» What needs to be done: Write out, word for word, every line from the one containing "1200x630 pixels. How" through the final line of the records.
········
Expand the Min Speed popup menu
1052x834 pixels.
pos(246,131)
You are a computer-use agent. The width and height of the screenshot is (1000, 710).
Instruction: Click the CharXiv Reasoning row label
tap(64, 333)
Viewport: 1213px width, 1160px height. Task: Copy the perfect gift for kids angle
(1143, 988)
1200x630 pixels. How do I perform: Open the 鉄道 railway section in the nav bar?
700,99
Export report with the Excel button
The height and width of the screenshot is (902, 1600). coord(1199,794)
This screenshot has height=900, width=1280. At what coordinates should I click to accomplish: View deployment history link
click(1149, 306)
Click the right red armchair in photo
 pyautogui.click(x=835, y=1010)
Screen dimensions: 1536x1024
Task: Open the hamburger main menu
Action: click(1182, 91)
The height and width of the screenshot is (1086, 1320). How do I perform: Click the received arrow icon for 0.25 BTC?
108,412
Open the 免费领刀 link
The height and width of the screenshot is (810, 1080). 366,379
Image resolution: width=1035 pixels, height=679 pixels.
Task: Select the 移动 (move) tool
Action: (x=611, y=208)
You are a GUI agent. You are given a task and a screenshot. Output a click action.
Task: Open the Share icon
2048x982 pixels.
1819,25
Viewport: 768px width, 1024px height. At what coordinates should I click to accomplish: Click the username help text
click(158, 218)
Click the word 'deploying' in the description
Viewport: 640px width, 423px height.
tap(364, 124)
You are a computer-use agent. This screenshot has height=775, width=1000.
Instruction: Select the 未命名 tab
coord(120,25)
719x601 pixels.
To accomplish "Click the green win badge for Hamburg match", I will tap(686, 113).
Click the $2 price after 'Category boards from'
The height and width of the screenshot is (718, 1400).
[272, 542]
········
» Written response:
1200x630 pixels. How do I perform: Open the 鉄道 railway section in the nav bar?
700,99
Export report with the Excel button
The height and width of the screenshot is (902, 1600). coord(1199,794)
This screenshot has height=900, width=1280. At what coordinates should I click to accomplish: View deployment history link
click(1149, 306)
Click the right red armchair in photo
 pyautogui.click(x=835, y=1010)
Screen dimensions: 1536x1024
Task: Open the hamburger main menu
Action: click(1182, 91)
The height and width of the screenshot is (1086, 1320). How do I perform: Click the received arrow icon for 0.25 BTC?
108,412
Open the 免费领刀 link
The height and width of the screenshot is (810, 1080). 366,379
Image resolution: width=1035 pixels, height=679 pixels.
Task: Select the 移动 (move) tool
Action: (x=611, y=208)
You are a GUI agent. You are given a task and a screenshot. Output a click action.
Task: Open the Share icon
2048x982 pixels.
1819,25
Viewport: 768px width, 1024px height. At what coordinates should I click to accomplish: Click the username help text
click(158, 218)
Click the word 'deploying' in the description
Viewport: 640px width, 423px height.
tap(364, 124)
You are a computer-use agent. This screenshot has height=775, width=1000.
Instruction: Select the 未命名 tab
coord(120,25)
719x601 pixels.
To accomplish "Click the green win badge for Hamburg match", I will tap(686, 113).
Click the $2 price after 'Category boards from'
The height and width of the screenshot is (718, 1400).
[272, 542]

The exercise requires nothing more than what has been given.